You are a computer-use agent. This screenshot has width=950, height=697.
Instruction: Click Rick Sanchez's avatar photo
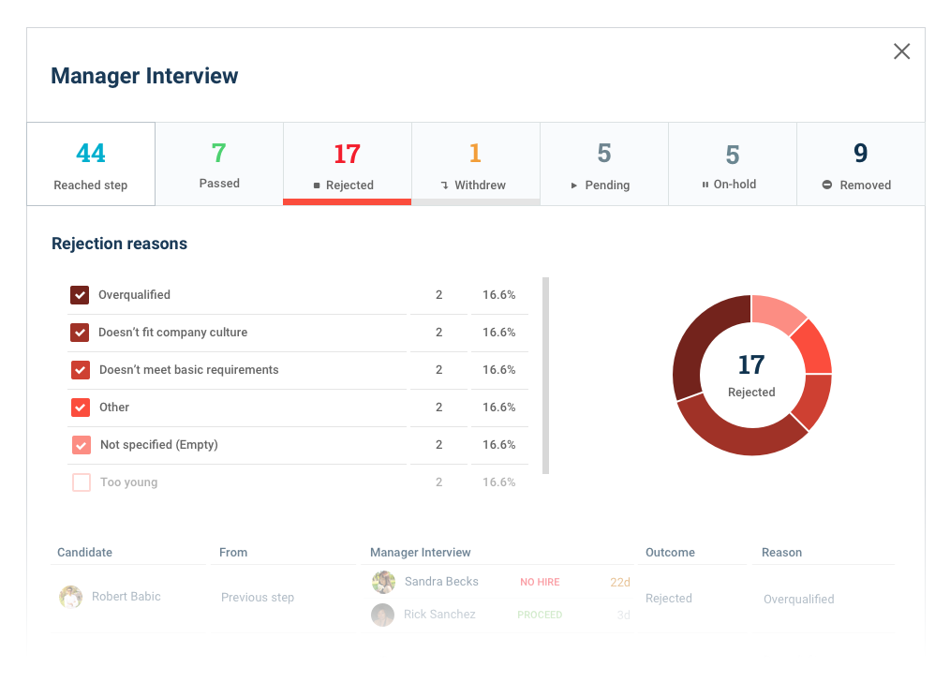382,615
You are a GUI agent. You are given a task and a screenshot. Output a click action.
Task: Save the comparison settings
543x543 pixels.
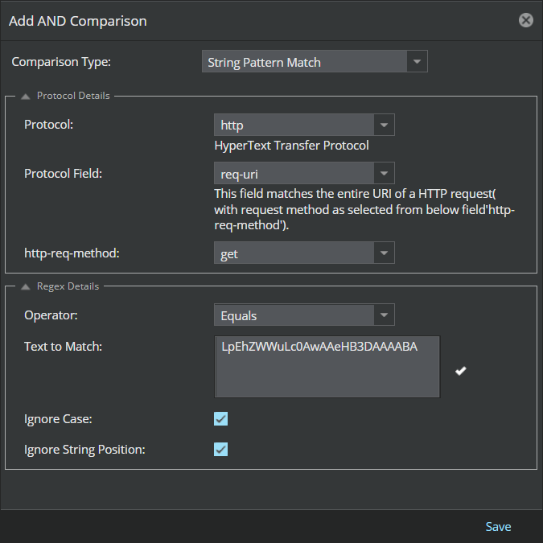coord(498,526)
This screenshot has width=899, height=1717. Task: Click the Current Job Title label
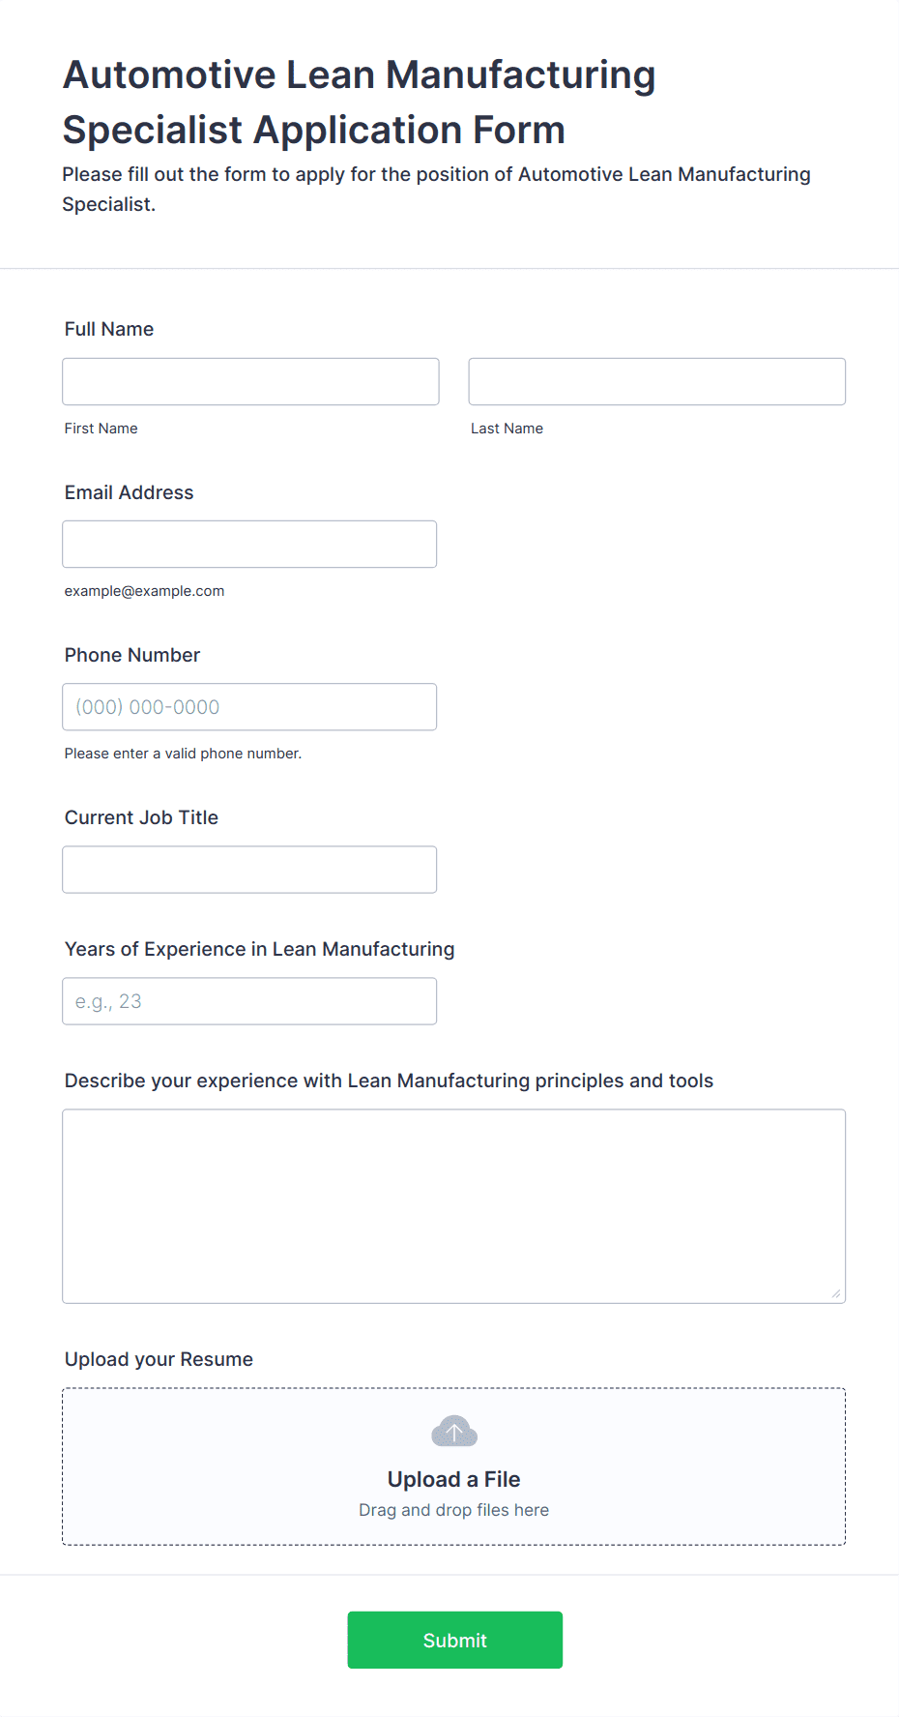[142, 817]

-.-.-

Update the lines above by changing every instance of "screenshot" to "screen capture" and keeping all other text as it is. Omit the pictures from the result.

You are a computer-use agent. This screen capture has width=950, height=697.
Instruction: Click Rick Sanchez's avatar photo
382,615
You are a GUI agent. You are given a task and a screen capture. Output a click action.
Task: Save the comparison settings
543x543 pixels.
coord(498,526)
This screen capture has width=899, height=1717. Task: Click the Current Job Title label
[142, 817]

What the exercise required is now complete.